Determinists vs Libertarians
Episode #9 of the course “Philosophical ideas that everyone should know”
As awesome as it is to believe in free will, doing so presents a problem. Humans need to balance a supposed free spirit with the ideas suggested by science. The idea of determinism states that every situation in the world is caused by something else, which, in turn was caused by some catalyst that came before that. But if some previous event determines all of our actions and choices, how is free will possibly true? Further, are we even responsible for our actions? Determinism challenges the idea of acting unfettered and existing as moral beings. This approach elicits strong philosophical responses, and the following stand out among them.
Experts in the field maintain determinism as true and see free will as an illusion. That is, each happening has a cause, and we could not have acted differently. Therefore, punishment and praise for actions is not correct. Still other determinists accept determinism while incorporating free will. They believe that it is possible to act differently despite previous causal events. This idea gives soft determinists a sufficient understanding of freedom of action. They believe that cause determination is not necessary, only that one is not coerced in exercising choice. This kind of decision is subject to regular moral judgment.
Libertarians support determinism as conflicting with free will, and consequently reject determinism.
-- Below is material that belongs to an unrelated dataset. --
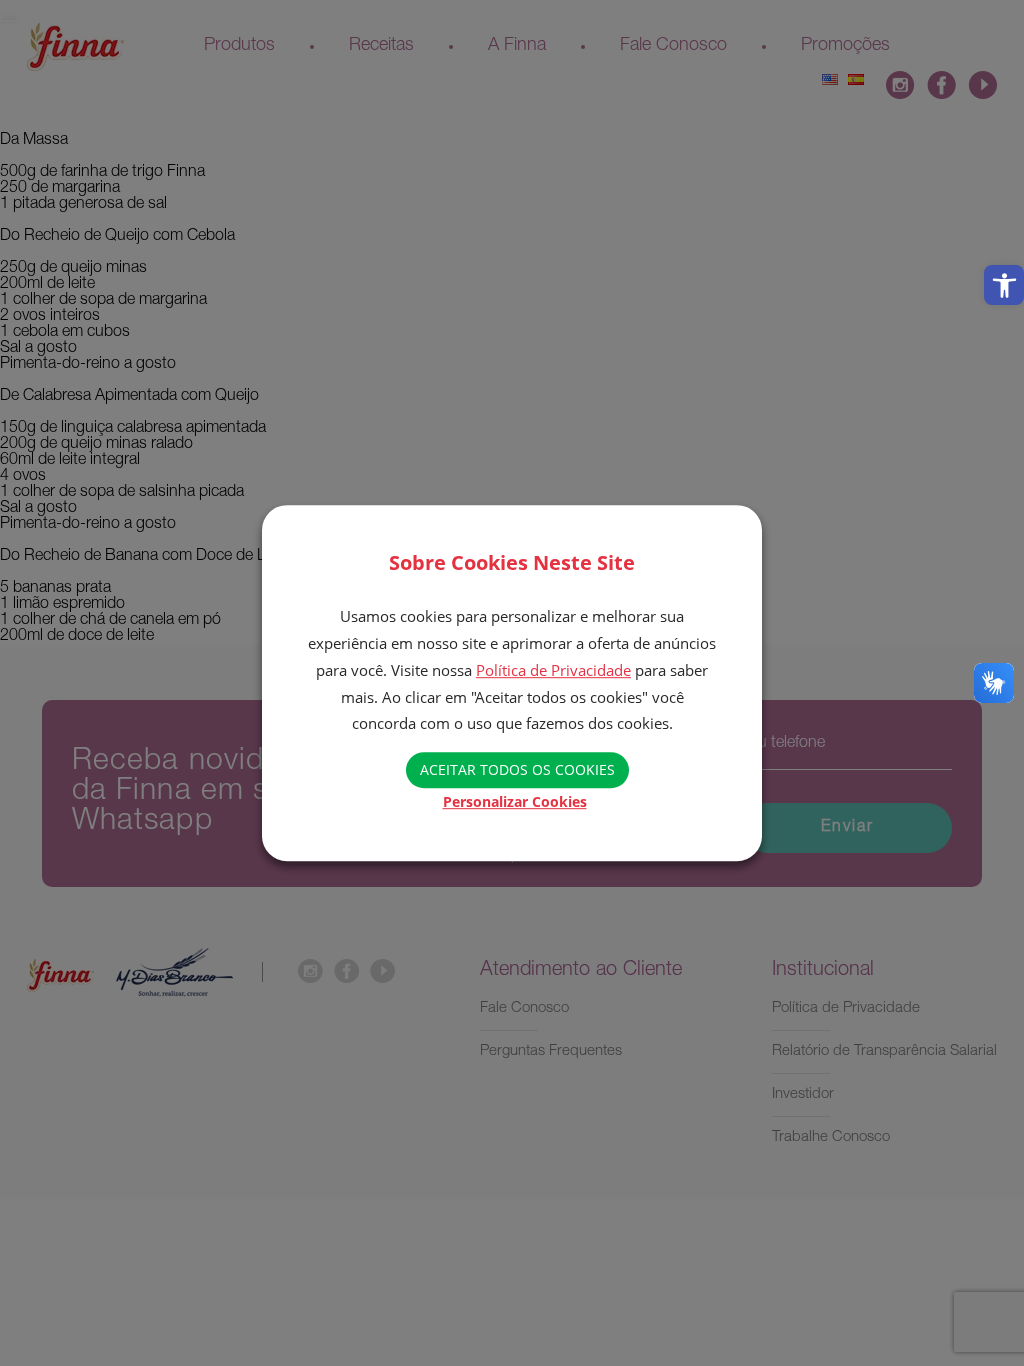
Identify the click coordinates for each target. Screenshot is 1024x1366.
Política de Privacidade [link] (553, 670)
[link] (1004, 285)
However, they also dismiss the assertion of soft determinists, which explains that we could have acted differently if we had a choice. Libertarians also see this as causally determined. As such, libertarians believe in free will and not in the predetermination of action. Libertarians still need to explain how an action happens indeterminately—mainly how an uncaused event can avoid being random because randomness and determinism are equally problematic. Skeptics suspect that a “belief black hole” is central to libertarianism and that libertarians leave this idea to the unknown, where other views present at least some theory.